Foi quando Tazarina se desapinhou da multidão. Ela tinha um ar de a si mesmo se faltar. Se conhecia por ser cabistonta, esquizofrénica, mazelenta e tão magra que, mesmo sem roupa, sua nudez não se notava. Nunca se lhe ouvia palavra, vogalzinha que fosse. Faltava-lhe o cabelo, restando-lhe duas magras tranças caídas sobre a testa. Tazarina sempre toda tremia, sequer suas mãos ela segurava. Bamboleava de várias bandas, parecendo ter mais joelhos que pernas, um número ímpar e infinito de tornozelos.
Sua única preocupação era apanhar cigarras. Junto das acácias ela chamava os bichos, imitando-lhes o canto. Segurava-lhes com seus dedos trémulos, abria um furo entre as asas e passava-lhes um fio. Depois amarrava-lhes nas orelhas, a servirem de brincos vivos e sonoros. As cigarras, diziam-se, eram elas que lhe tinham comido o cabelo.

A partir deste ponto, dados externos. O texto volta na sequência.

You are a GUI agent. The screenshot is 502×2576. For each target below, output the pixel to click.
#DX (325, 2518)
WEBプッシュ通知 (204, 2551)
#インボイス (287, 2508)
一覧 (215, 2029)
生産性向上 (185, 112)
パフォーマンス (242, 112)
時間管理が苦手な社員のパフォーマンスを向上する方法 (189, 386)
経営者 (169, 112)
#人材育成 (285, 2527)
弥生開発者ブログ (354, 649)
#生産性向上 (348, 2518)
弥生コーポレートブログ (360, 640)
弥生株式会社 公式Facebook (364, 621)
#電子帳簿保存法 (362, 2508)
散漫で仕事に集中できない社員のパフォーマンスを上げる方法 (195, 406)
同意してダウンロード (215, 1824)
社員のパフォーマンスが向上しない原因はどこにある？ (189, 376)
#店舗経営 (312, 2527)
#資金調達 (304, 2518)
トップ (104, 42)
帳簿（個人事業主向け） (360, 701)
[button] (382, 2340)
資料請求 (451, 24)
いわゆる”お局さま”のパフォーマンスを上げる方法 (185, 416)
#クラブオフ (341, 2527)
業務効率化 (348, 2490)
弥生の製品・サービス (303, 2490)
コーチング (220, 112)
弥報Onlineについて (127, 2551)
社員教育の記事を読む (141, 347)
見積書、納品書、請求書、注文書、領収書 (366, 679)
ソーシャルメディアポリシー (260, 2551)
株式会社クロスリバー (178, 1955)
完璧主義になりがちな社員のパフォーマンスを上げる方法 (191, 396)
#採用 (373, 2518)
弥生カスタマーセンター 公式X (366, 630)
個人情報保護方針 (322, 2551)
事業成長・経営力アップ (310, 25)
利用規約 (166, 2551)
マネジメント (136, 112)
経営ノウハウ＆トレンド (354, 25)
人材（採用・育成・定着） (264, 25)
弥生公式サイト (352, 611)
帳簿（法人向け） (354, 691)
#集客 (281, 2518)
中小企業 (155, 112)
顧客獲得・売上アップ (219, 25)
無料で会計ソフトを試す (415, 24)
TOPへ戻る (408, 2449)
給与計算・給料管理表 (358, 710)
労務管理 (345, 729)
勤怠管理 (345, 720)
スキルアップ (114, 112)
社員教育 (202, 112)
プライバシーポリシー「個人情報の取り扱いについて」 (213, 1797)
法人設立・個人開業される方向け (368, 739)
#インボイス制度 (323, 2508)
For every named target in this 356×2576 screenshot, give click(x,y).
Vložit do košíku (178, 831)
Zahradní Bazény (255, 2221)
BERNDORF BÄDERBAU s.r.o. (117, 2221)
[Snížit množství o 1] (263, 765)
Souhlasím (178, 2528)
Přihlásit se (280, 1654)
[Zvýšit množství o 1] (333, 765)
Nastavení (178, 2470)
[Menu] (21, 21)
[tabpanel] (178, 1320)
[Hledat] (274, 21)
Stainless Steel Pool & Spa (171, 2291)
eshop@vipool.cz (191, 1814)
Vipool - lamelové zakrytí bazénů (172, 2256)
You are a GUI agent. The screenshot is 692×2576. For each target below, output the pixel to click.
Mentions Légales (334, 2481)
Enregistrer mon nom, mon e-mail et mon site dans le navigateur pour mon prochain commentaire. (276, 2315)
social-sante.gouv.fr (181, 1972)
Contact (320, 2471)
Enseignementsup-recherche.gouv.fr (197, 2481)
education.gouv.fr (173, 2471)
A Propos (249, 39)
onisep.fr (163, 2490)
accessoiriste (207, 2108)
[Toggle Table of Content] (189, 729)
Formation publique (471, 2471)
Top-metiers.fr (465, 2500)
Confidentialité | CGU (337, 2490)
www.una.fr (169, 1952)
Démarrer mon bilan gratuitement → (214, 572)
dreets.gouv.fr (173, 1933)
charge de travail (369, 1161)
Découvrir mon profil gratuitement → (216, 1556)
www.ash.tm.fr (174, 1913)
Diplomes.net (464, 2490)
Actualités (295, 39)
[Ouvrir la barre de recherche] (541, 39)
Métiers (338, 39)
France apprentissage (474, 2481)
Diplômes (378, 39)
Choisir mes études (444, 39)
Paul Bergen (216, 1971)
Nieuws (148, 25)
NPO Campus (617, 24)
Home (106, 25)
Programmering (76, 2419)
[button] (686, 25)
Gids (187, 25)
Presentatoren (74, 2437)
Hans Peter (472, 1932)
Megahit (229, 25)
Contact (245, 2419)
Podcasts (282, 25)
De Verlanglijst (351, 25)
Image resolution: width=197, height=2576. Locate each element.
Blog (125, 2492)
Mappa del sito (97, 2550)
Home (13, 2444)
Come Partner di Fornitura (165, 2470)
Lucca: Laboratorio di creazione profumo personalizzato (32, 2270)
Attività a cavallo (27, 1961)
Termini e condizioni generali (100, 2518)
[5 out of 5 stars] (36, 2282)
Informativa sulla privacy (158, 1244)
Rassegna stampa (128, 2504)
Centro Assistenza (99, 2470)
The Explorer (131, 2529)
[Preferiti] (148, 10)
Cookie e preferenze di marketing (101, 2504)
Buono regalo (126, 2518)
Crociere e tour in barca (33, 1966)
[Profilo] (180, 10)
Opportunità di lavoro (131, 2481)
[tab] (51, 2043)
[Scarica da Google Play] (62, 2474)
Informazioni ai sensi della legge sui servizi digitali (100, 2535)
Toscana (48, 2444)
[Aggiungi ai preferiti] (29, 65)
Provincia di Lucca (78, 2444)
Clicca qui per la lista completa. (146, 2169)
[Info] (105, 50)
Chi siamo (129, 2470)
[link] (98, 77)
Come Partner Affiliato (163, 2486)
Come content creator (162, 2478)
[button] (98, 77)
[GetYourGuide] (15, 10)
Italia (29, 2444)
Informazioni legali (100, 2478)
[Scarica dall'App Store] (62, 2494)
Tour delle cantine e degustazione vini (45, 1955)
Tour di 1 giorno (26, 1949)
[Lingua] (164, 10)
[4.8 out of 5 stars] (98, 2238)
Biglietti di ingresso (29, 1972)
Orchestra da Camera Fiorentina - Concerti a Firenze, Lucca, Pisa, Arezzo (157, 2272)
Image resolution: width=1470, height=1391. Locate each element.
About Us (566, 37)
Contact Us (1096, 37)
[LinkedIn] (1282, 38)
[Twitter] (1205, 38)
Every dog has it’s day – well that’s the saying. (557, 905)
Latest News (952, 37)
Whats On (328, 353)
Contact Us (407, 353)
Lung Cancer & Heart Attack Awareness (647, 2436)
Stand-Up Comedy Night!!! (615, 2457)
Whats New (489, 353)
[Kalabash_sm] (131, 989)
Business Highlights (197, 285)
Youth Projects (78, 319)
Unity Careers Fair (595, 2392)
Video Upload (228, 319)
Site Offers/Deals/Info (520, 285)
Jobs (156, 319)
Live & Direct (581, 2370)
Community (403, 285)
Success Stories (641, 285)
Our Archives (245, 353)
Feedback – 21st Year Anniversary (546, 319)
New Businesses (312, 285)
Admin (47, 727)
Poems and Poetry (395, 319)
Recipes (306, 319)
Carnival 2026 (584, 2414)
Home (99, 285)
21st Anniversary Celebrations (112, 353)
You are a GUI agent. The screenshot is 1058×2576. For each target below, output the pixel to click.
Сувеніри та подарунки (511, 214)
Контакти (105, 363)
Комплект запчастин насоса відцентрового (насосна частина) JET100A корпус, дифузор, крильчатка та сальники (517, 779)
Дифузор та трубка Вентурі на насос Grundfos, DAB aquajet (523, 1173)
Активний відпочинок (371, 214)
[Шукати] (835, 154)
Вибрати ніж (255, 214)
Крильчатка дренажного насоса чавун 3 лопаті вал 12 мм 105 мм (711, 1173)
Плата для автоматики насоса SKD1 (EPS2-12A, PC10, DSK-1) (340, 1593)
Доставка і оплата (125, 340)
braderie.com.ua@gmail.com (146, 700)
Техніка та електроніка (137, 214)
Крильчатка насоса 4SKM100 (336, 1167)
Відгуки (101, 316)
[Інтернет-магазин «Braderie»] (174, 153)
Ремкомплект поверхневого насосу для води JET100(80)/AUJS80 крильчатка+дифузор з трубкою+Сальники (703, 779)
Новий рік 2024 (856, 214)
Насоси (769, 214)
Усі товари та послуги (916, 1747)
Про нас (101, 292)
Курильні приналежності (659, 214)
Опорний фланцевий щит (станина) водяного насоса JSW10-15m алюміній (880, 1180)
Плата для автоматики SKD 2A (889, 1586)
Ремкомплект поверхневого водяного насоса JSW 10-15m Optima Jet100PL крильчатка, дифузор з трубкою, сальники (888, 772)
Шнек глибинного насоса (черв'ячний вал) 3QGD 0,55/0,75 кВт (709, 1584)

Pois foi esta definhosa, maleijadíssima mulher que se achegou ao nascido e dele se ocupou. Levantou o orfãozito por um braço, erguendo-lhe acima da cabeça. Em seu desajeito devia magoar o pequeno. Contudo, mesmo em tal desconforto, o menino parou de chorar. E quando Tazarina lhe ofereceu o regaço, o menino procurou o seio dela, sem recheio. À medida que dava mama, Tazarina se ia perfilando mais e mais segura, capaz de exercer ternura. Seu corpo ensaiava mesmo a graça de ser mulher.
Foi então: os refugiados assistiram ao que nem davam crédito. Pois a pobre mulher começou a cantar. Já não se servia de rouquejos. Antes debitava doces embalos. Aos poucos ela se ia enchendo de corpo, seus seios se volumavam, os olhos se metalizavam, seus cabelos se preenchiam, capazes de pentes e penteados.
O menino se saciou e encostou no colo de Tazarina o seu primeiro sorriso. De longe, alguém atirou um pano que Tazarina apanhou e usou para cobrir a criança.
Depois ela se afastou em caminhar sereno, altiva como se houvesse estrada e o destino fosse sua exclusiva posse. A um momento, Tazarina se voltou para encarar a multidão. Nunca se viu, dizem, mãe em tanta compostura. O rosto dela merecia toda a luz. De cada lado, pendia a fulgência de ouro. As cigarras, seus antigos brincos, se haviam convertido em metal, com sonoras cintilâncias.
Refaçam-se agora as contas da humanidade habitável. Pois cada menino nascido faz nascer uma mãe de uma respectiva mulher. Assim, cada novo ser triplica o número dos viventes. Um filho, afinal, é quem dá à luz a mãe.